The independent film "Saving Lincoln," based on the personal account of Lincoln's friend and protector, Ward Hill Lamon, will be shown for free starting at 1 p.m. Saturday and Sunday in the Welcome Center theater.
The film showings are part of the Region United, Nation Divided: Following Lincoln Civil War exhibit, which chronicles Northwest Indiana's contribution to America's bloodiest war.
The movie's inaugural showing came in 2013 at the Abraham Lincoln Presidential Library and Museum in Springfield, Ill. Since then, it has seen showings in select venues throughout the country.
Director Salvador Litvak said the movie is the final creation of a dream he and his wife, co-writer Nina Davidovich Litvak, had more than a decade ago to tackle a Lincoln film.
As an immigrant who came to the United States at age 5, Litvak said he developed a deep appreciation for Lincoln's history.
"I could identify with Lincoln as a guy who did it himself," Litvak said, noting the Civil War-era president's humble beginnings on farms in Kentucky and Indiana and later working odd jobs in a pioneer settlement in Springfield. "He had no family connections. He rose to the top on his own."

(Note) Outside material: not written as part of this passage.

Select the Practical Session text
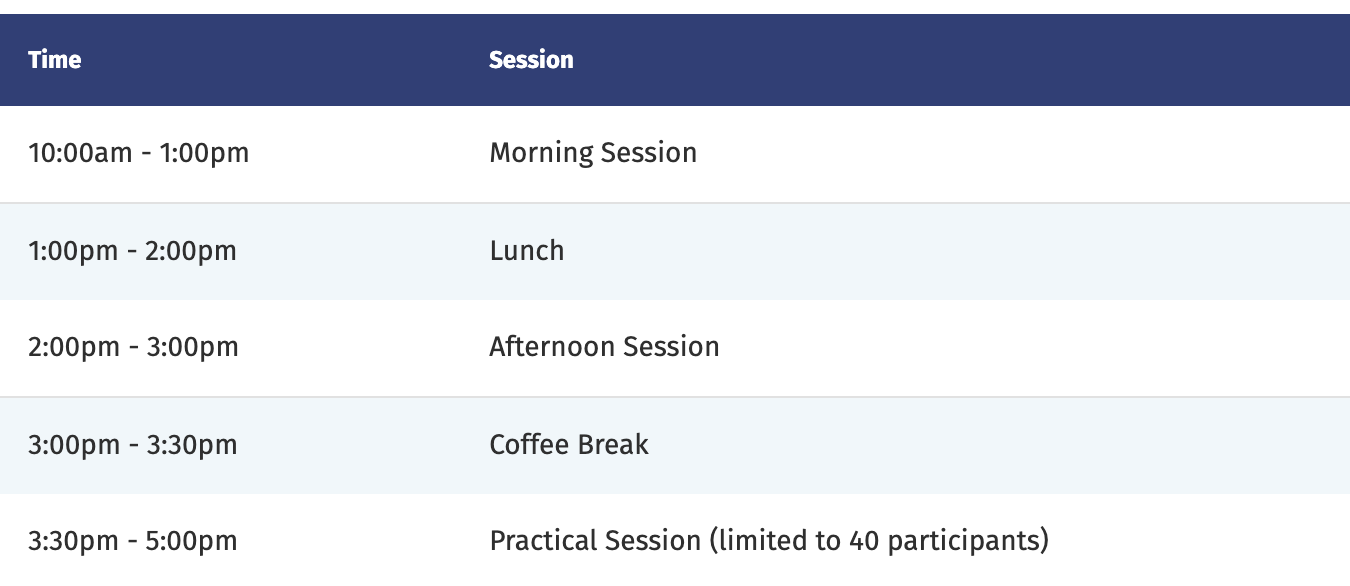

Litvak said he began trying to sell a Lincoln script in 2002 but didn't get far. Director Steven Spielberg had just announced his intentions of making a Lincoln film as well, Litvak said.
Speilberg's efforts culminated in the Oscar-nominated film, "Lincoln," which subsequently garnered actor Daniel Day Lewis a Best Actor nod.
Litvak said he realized early on that to be made, his film would have to be on the independent circuit.
Unlike Speilberg's movie, which focuses on Lincoln's interactions with top officials, "Saving Lincoln" is told through the eyes of Lamon, a western Virginia native who became a friend of and law partner with Lincoln prior to the presidential bid. After winning the presidency in 1861, Lincoln brought banjo-picking, gun-toting Lamon to Washington as a presidential bodyguard.
Lamon's perspective of Lincoln is fresh, previously only recorded in Lamon's book, "Recollections of Abraham Lincoln."
Adding to the film's uniqueness, Litvak incorporated actual Civil War-era high resolution photos, obtained from the Library of Congress, into the film. The photos serve as the stylized backdrop through which the "Saving Lincoln" characters move and interact.